What is needed: Below are records to be copied exactly; their pictures are to be omitted.

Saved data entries
══════════════════════════════
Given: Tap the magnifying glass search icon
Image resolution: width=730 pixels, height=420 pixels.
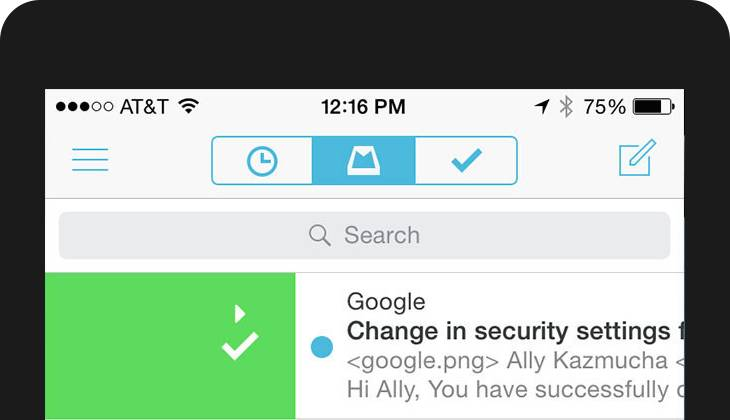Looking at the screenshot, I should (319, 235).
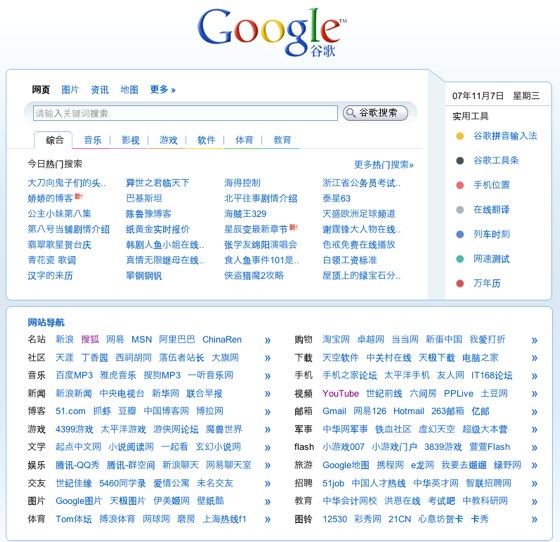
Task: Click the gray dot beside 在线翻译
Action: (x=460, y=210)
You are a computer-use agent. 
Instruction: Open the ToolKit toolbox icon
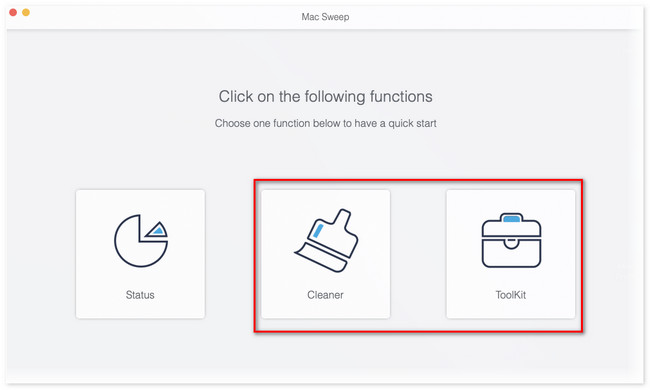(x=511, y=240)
══════════════════════════════
Response to the exercise:
Given: Tap the magnifying glass search icon
Image resolution: width=730 pixels, height=420 pixels.
Looking at the screenshot, I should (319, 235).
Task: Click the gray dot beside 在线翻译
Action: (x=460, y=210)
You are a computer-use agent. 
Instruction: Open the ToolKit toolbox icon
(x=511, y=240)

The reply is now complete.